Die Wikipedia-Kollegen im Ausland sind, soweit wir wissen, noch auf freiem Fuß.

Below the belt

Morgen beginnt der Mordprozess gegen Phil Spector. Die Verhandlung wird live übertragen und hat damit das Zeug zur dominierenden Seifenoper für die nächsten Monate. Einen guten Anteil daran dürfte auch Spectors Hauptverteidiger haben. Vorausgesetzt, Bruce Cutler ist noch so aggressiv und unberechenbar wie in seinen besten Zeiten.

Insgesamt dreimal hat Cutler Ende der Achtziger mit dafür gesorgt, dass der New Yorker Pate John Gotti sich den Spitznamen „The Teflon Don“ verdiente. Trotz solider Beweislage bescherte Cutler seinem Auftraggeber mehrere Freisprüche. Beim letzten Verfahren wurde Cutler ausgeschlossen, weil er sich angeblich durch Mandate für Gottis „Unternehmen“ in einem Interessenkonflikt befand. Prompt wanderte Gotti wegen des Mordes an seinem Rivalen Paul Castellano lebenslang hinter Gitter, wo er 2002 starb.
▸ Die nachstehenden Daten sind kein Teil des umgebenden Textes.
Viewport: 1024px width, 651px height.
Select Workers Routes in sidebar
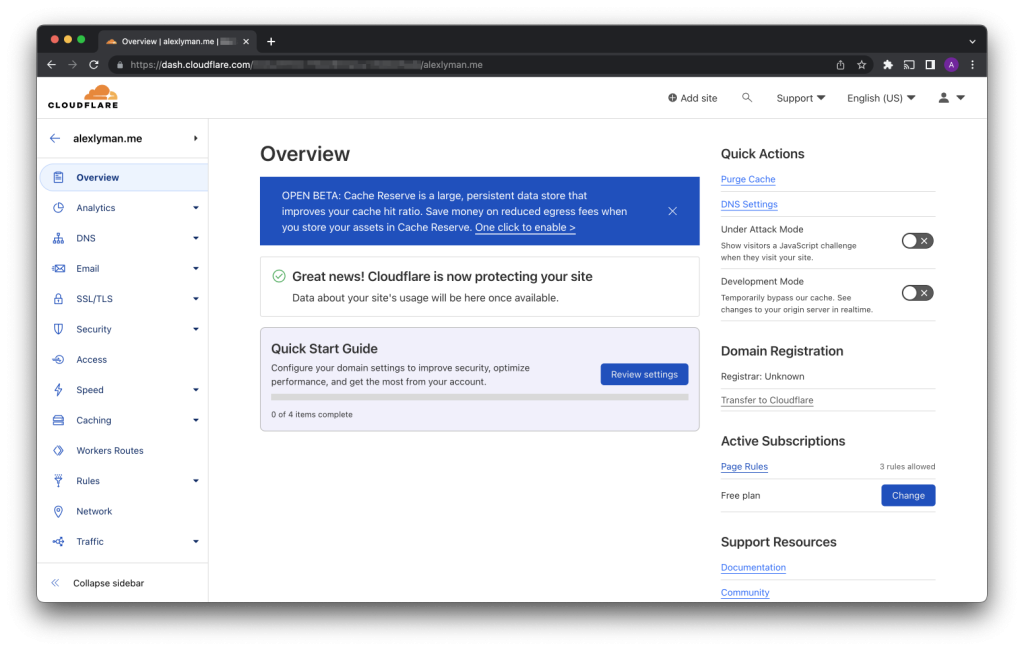[110, 451]
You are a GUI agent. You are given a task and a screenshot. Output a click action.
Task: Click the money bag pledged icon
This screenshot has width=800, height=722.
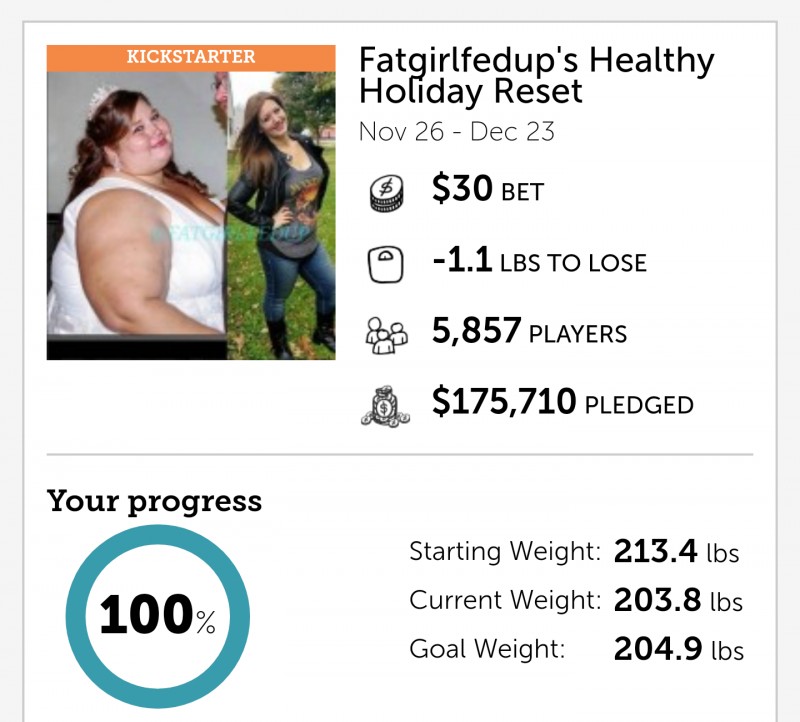384,405
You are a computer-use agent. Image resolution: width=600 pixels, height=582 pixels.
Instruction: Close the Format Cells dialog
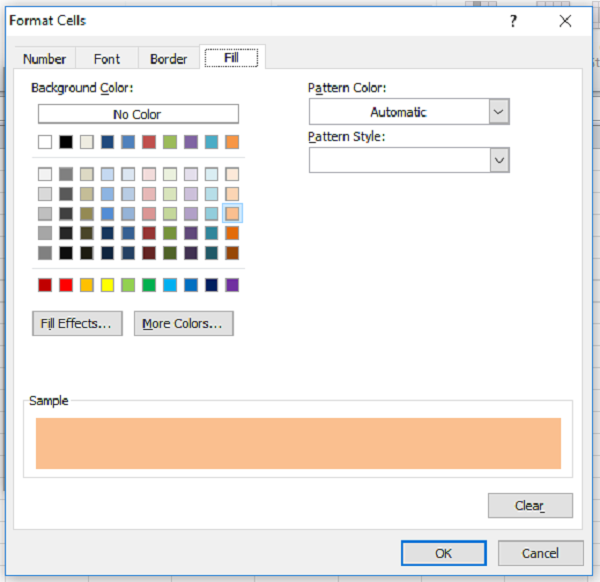[565, 21]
John H. Davis beschreibt Cutlers Stil in seiner spannenden Doku Mafia Dynasty:

He dominated the courtroom, upstaging everyone else with his flamboyant, combative style. He was much given to mangling of presecution witnesses, leading them into traps and then hitting them below the belt. And he was particularly adept at influencing jurors by directing improper questions at witnesses. Asking witnesses outrageous questions, which would be strenuously objected to by the prosecution, with the objections always sustained by the judge, the question, though stricken from the court report, nevertheless would remain firmly lodged in the jurors’s minds.